A vivid scarlet flew to Alice's face.
"Nonsense!" she cried, getting quickly to her feet and bending over one of the flower boxes along the veranda railing. "Mr. Arkwright never thought of marrying me--and I'm not going to marry anybody but my music."
Billy sighed despairingly.
"I know that's what you say now; but if--" She stopped abruptly. Around the turn of the veranda had appeared Aunt Hannah, wheeling Bertram, Jr., still asleep in his carriage.

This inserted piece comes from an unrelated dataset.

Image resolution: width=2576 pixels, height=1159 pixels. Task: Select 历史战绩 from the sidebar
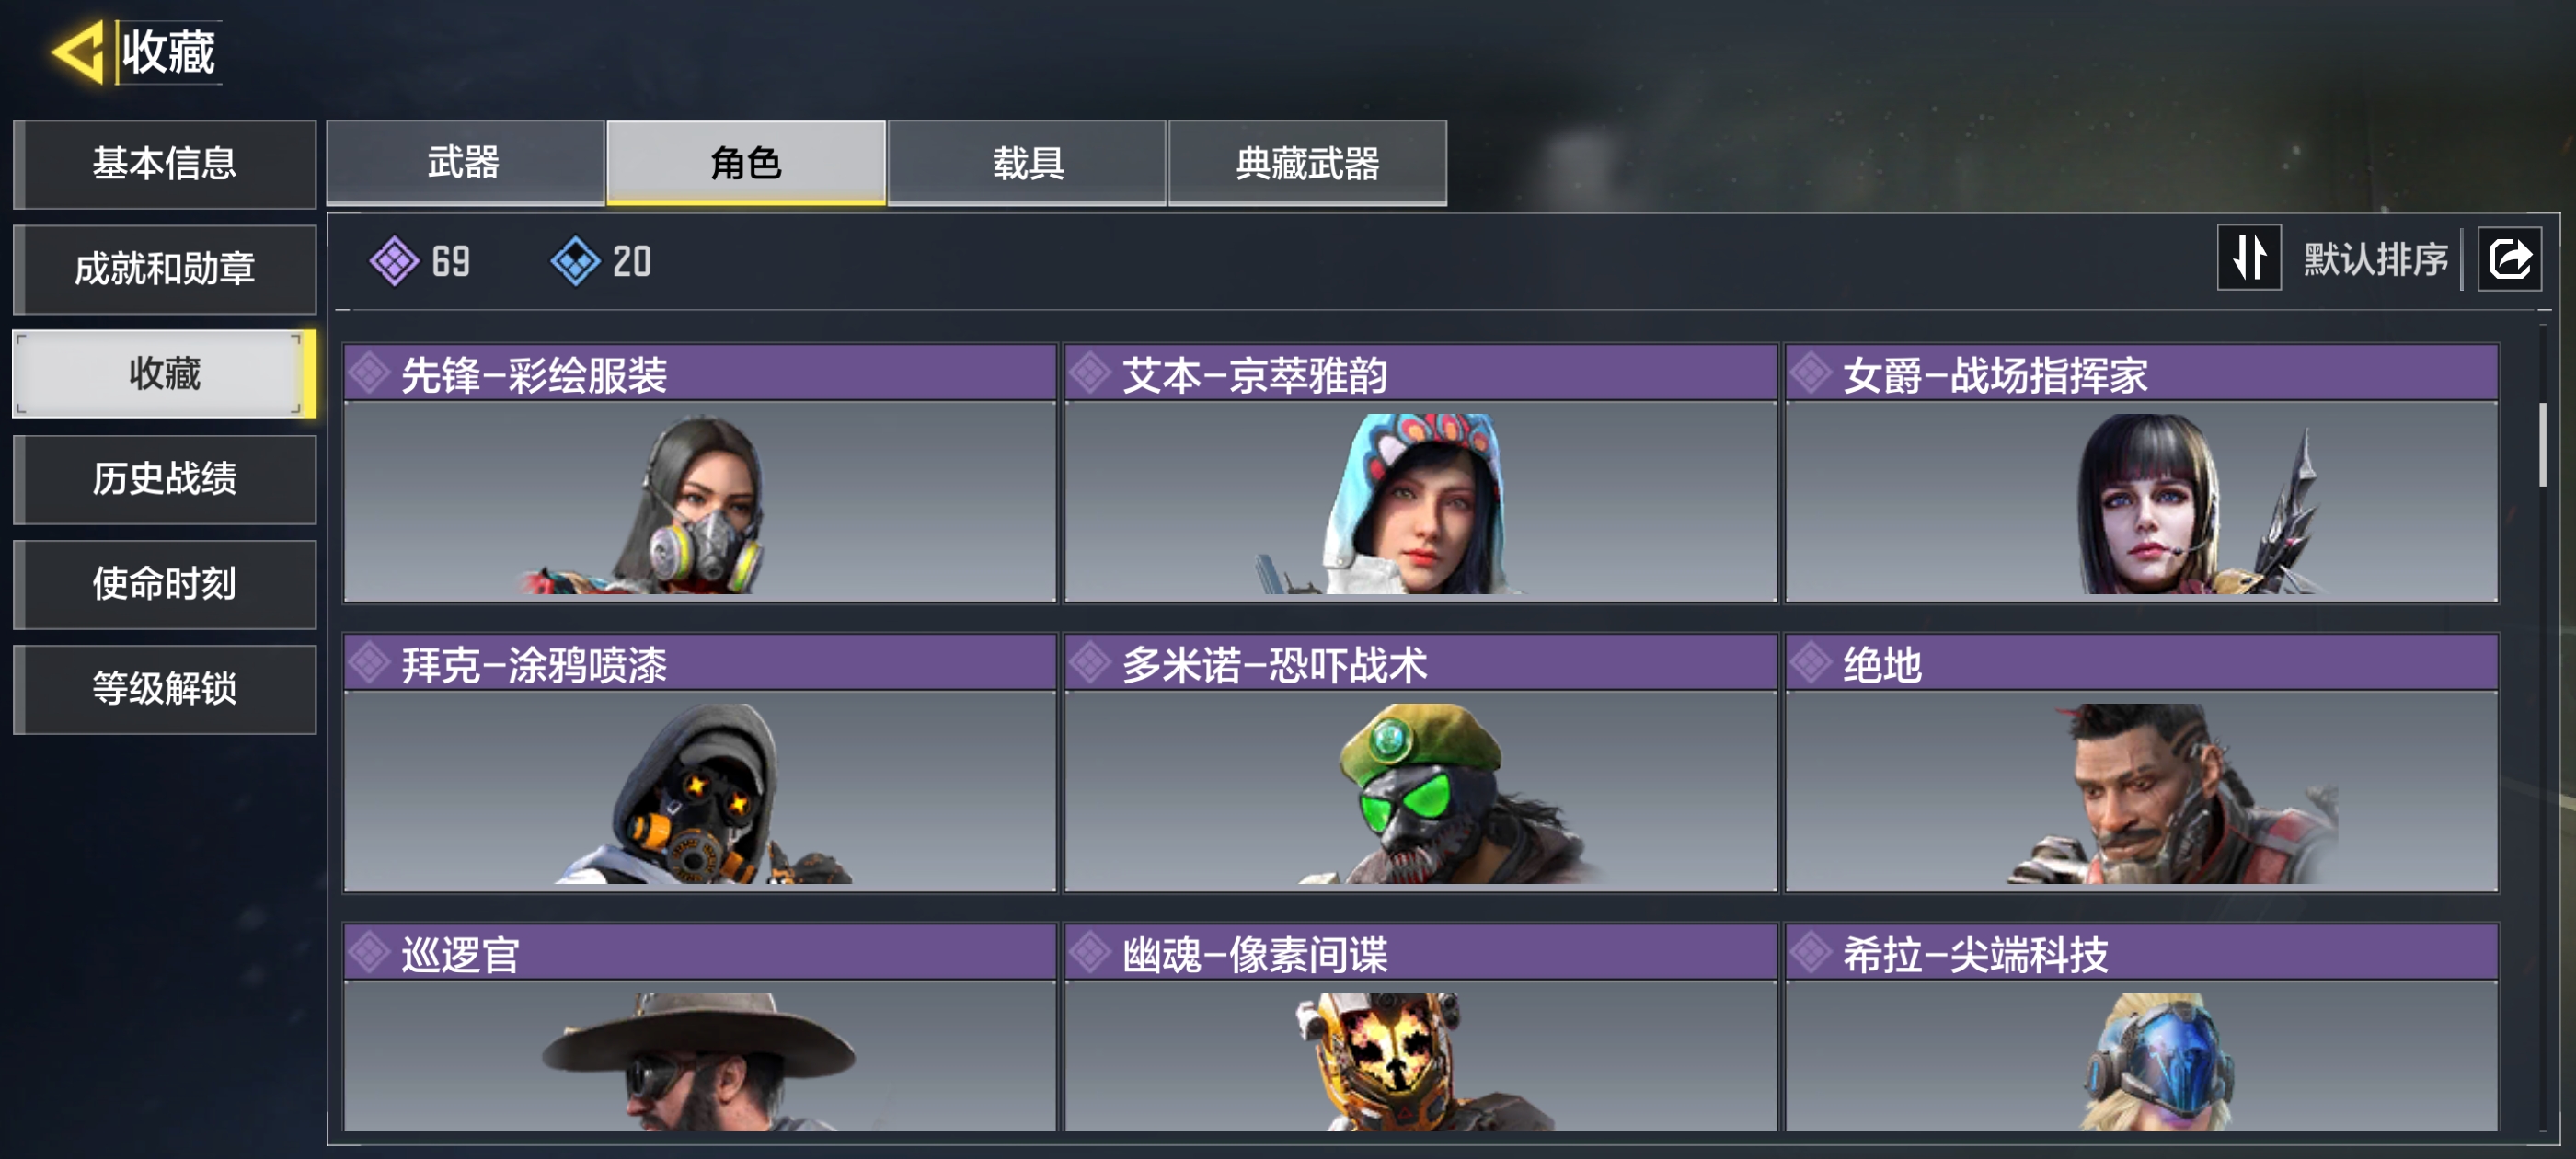pyautogui.click(x=165, y=478)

"I came out the other door," she explained softly. "And it was so lovely I just had to go in and get the baby. I thought it would be so nice for him to finish his nap out here."
Billy arose with a troubled frown.
"But, Aunt Hannah, he mustn't--he can't stay out here. I'm sorry, but we'll have to take him back."
Aunt Hannah's eyes grew mutinous.
"But I thought the outdoor air was just the thing for him. I'm sure your scientific hygienic nonsense says _that!_"
"They do--they did--that is, some of them do," acknowledged Billy, worriedly; "but they differ, so! And the one I'm going by now says that Baby should always sleep in an _even_ temperature--seventy degrees, if possible; and that's exactly what the room in there was, when I left him. It's not the same out here, I'm sure. In fact I looked at the thermometer to see, just before I came out myself. So, Aunt Hannah, I'm afraid I'll have to take him back."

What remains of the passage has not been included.